*** Opening of Text shown ***
3. Help patients, help yourself

Treating those coming in to the pharmacy as people with a health issue in need of a health solution is the place to start. Sure, some want a specific product or have a script but it’s the same thing—they’re flagging to you they have a health issue.

The standard interaction one has in these circumstances is usually with an assistant who asks “would you like the cheaper version (or our preferred brand)” or “have you had this before”. Neither are particularly helpful to most customers and certainly there’s no ‘wow’ or ‘aha’ moment that makes them think ‘I must come back here’.

The initiatives pursued vigorously by successful pharmacies are dominated by pharmacist professional service are set out in Table 1.

TABLE 1: SERVICES PERFORMED BY PHARMACISTS IN THE HEALTH SOLUTION SERVICE MODEL

PHARMACIST PATIENT CARE ‘SERVICE’

WHY – BENEFITS

Script checking, interaction and patient history

Base

Hand out every script with relevant patient counselling

No exceptions

Medication management, including DAA, MedsChecks, HMR

Core

Actively collaborate with patient’s GP – interests of all parties

Enhance care

Minor ailments include S3/2, CAMs and relevant health lines

Solve primary care problems

Wound care

Add value and range

Diabetes, asthma and cardio vascular management

Improve health

Screenings and health events

Detect, diagnose, refer, solve, fee

Vaccinations

Perception / income

Blockbuster health conditions – e.g. diabetes, sleep, CVD, wound care, chronic pain, asthma, diet/wellness

Reputation, new patients, fee

 

Those who do this find that patients respond very positively to the professional service received—they keep coming back and become brand ambassadors. The result is transactions and script volumes growth well above the industry average.

4. Grow income

Pharmacies consistently delivering this style of service are focused on their top line. With a persons’ health at front of mind they’re generating average retail health sale per patient of $18 with a 45% GP compared with the client average[1] of $12.87 at a GP% of 35.1%. The income difference is $3.60 per visit that offers on average an additional $300,000 ($3.8m turnover and 84,000 customer visits pa) to the bottom line of the successful pharmacies. Opportunity!
*** Close of Text shown ***
*** Opening of Listed entries ***
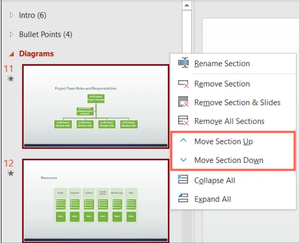Viewport: 299px width, 243px height.
Task: Click the Move Section Up chevron icon
Action: pyautogui.click(x=183, y=140)
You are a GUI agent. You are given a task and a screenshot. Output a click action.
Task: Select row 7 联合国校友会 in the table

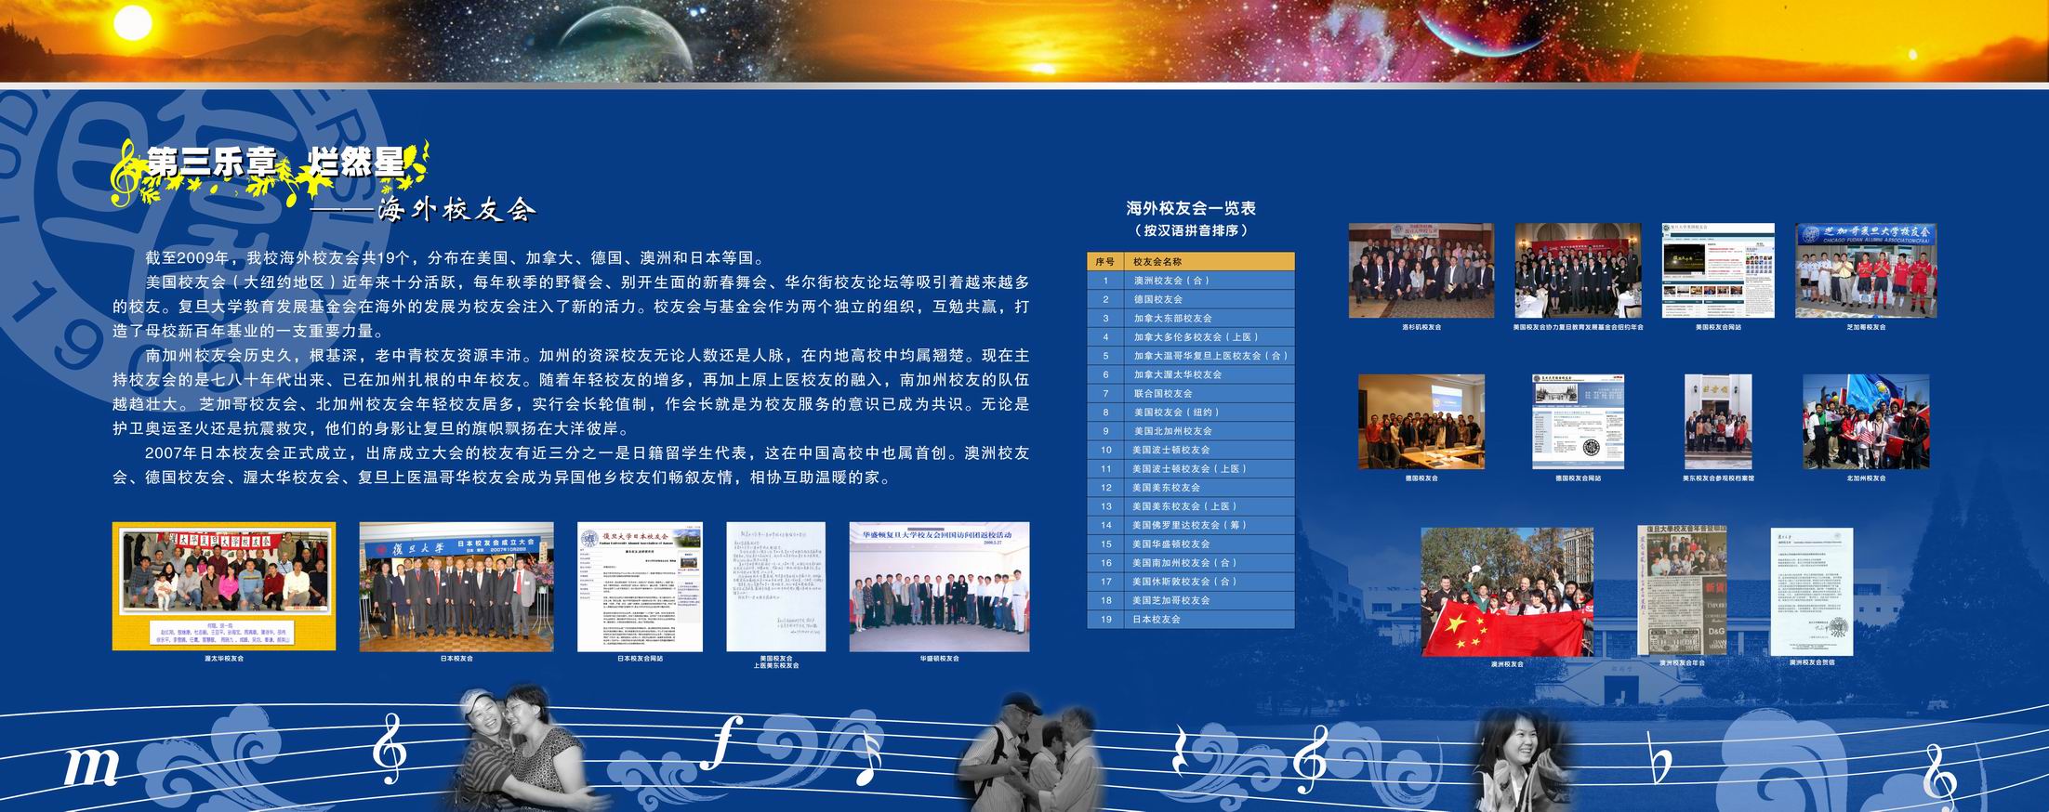click(x=1163, y=394)
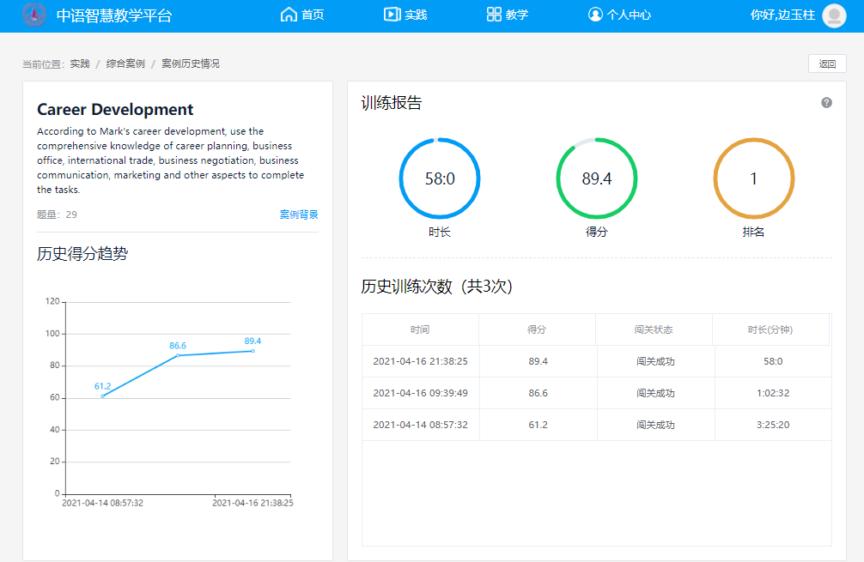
*** Close of Listed entries ***
Your objective
Continue the article on pharmacy patient care and income growth, starting right after its closing word "Opportunity!"

Exercise response
Furthermore, successful pharmacies earn much larger services income. particularly ‘low hanging fruit’—those funded through the 6CPA. On average, pharmacies are receiving circa $30,000 pa services income whereas the successful pharmacies generate over $100,000 while some generate $200,000+ pa.[1]

Critical success factors include pharmacists out the front at all times, pharmacists appropriately trained, technicians looking after dispensary administration, severely rationalised sundries departments, large health product departments, large practitioner ranges, and pharmacist expertise in all 6CPA services and a specialty area—such as wound care.

5. Avoid discounting

Pharmacists are generally good at COGS, but not as astute when pricing those same products out. Excessive price discounting is usually misplaced. Lower margins are commoditising the pharmacist profession. Lower margins have a consequence—usually lower wages, fewer staff, poor service and reduced product ranges.

In contrast, successful pharmacies we deal with do not have these problems to the same extent. The key—principally because they have retained margins by not discounting while pharmacist professional service provides value through health benefits.

These pharmacies have an overall GP% of >40% which is significantly better than others—as shown in Table 2.

TABLE 2: OVERALL GP%

PHARMACY GROUP

MARGIN

Our best in class group

45.0%

Average pharmacy

35.8%

Banner Group A

34.7%

Banner Group B

33.6%

Banner Group C

38.0%

Banner Group D

35.0%

These concepts are poorly understood by most, but more owners are doing it with great results and you can too. Start now, make 2019 your year of change. Innovate, thrive and survive. It’s your choice—a wild ride by not changing or smooth sailing by embracing a new business model.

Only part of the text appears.